DNA Microarray

General Aim of DNA Microarray Virtual Lab

Gene expression profiling.

DNA Microarray Virtual Lab Method

Microarray hybridization: whole human genome (4*44) oligo microarray and dual color labelling kits.

Theory of DNA Microarray Technique

The identification of differential gene expression between two samples can be easily and rapidly done by DNA microarrays. This requires high quality RNA samples, proper labeling and hybridization.

A microarray is a technique used to detect the expression of thousands of genes, at the same time, on microarray slides. These small slides are originally printed with thousands of spots, each with a known DNA sequence. These sequences are probes that help detect gene expression upon hybridization with samples. 

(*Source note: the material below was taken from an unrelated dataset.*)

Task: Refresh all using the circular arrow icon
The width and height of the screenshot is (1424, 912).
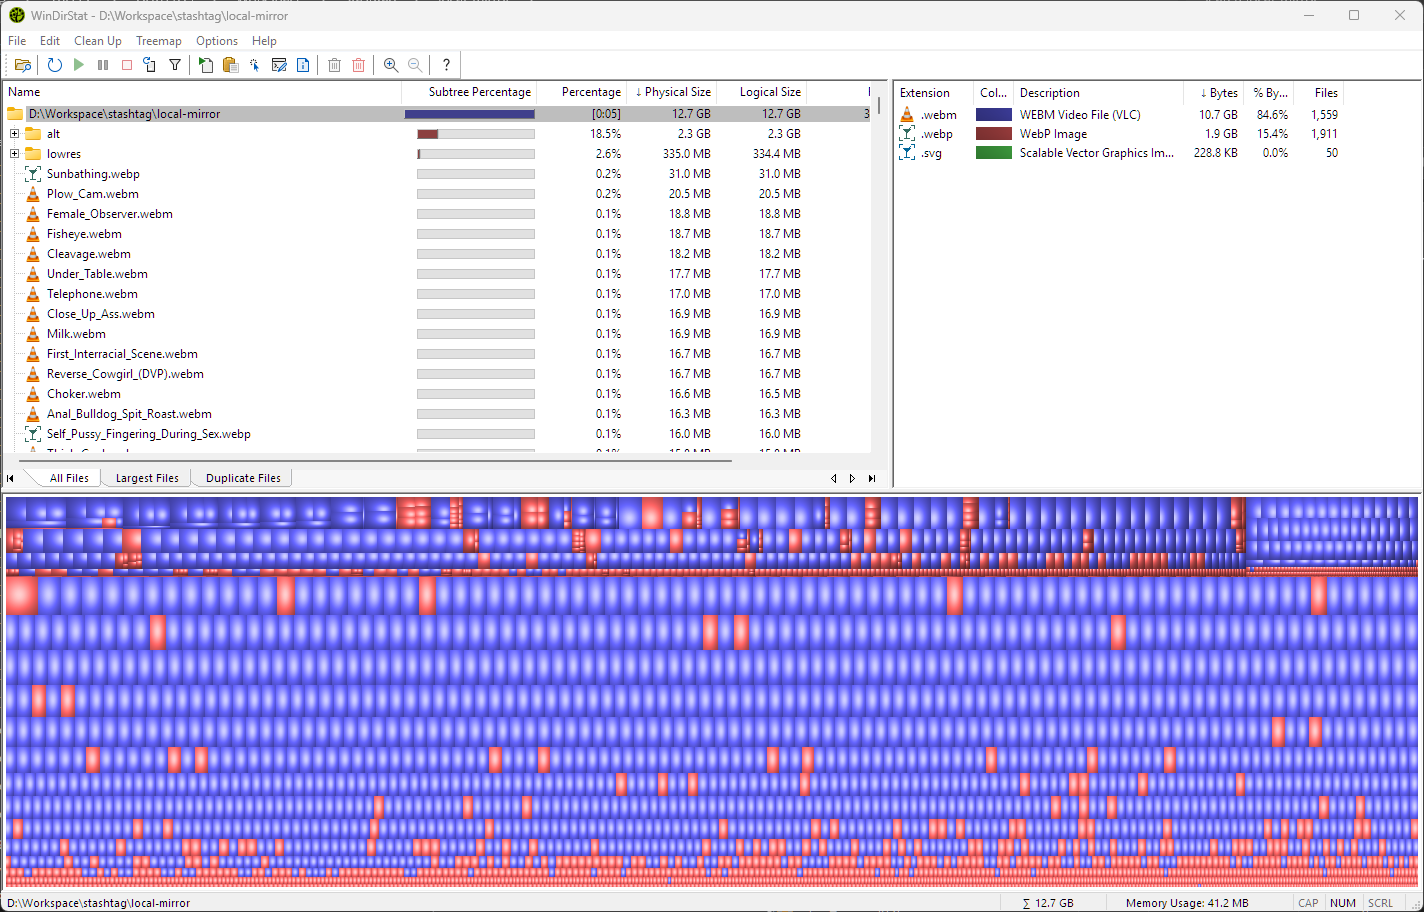Action: pyautogui.click(x=55, y=65)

During sample preparation, two fluorescent dyes are added, cy3 (green fluorescence) to the ‘to be studied group’ and cy5 (red fluorescence) to the ‘reference group’. Thus; samples that contain DNA sequences complementary to array slide probes hybridize and fluoresce when scanned. 
Good quality arrays should produce high signal at relatively low PMT values. Massive or widely spread differential gene expression is probably non significant. Thus; a picture of the array should look more yellow, rather than green or red. Good quality signals should also be in a dynamic range, where the signal histograms fully overlap.

Quality control of RNA samples applied to microarrays is important and can be detected using bioanalyzer 2100. It is worth mentioning that good quality total RNA samples should produce two major peaks corresponding to the 2 major ribosomal RNA species. Severely degraded, low quality RNA will show a broad peak or a series of peaks at low retention times, while the 2 ribosomal RNA peaks will be of very low intensity or not identifiable at all. An RNA Integrity Number (RIN) higher than 9 is preferably used. 

Other application of DNA microarray:
Transcriptomes and proteomes.*Gene chips to diagnose several pathogenic and genetic diseases in man.*Species specific probes.*Single nucleotide polymorphism (SNP) analysis.

DNA Microarray Principle

In DNA microarray virtual lab, Two RNA samples were prepared: cancerous & healthy (reference). A- Amplification and labelling of extracted RNA: 1) synthesizing cDNA: Using T7 RNA polymerase by reverse transcription. 2) synthesizing cRNA: cDNA is used in an in vitro transcription reaction to generate cRNA. This reaction is performed in the presence of labeled ribonucleotides, producing microgram quantities of labeled RNA for array hybridization. B- Microarray hybridization: the generation of fluorescently labeled RNA using Agilent's Quick Amp labeling kit. A hybridization sample is prepared and added to the cRNA prior to array hybridization. During this stage, cRNA is fragmented and labelled. cyanine 3 (cy3-fluoresces green) is added to the ‘to-be studied’ cells and cyanine 5 (cy5-fluoresces red) is added to the reference cells. Sample upload into the array slide with positive displacement pipette. The slide is then put in the hybridization station. C- Microarray slide wash prior to scan. The scanner has a laser which causes the hybrid bonds to fluoresce.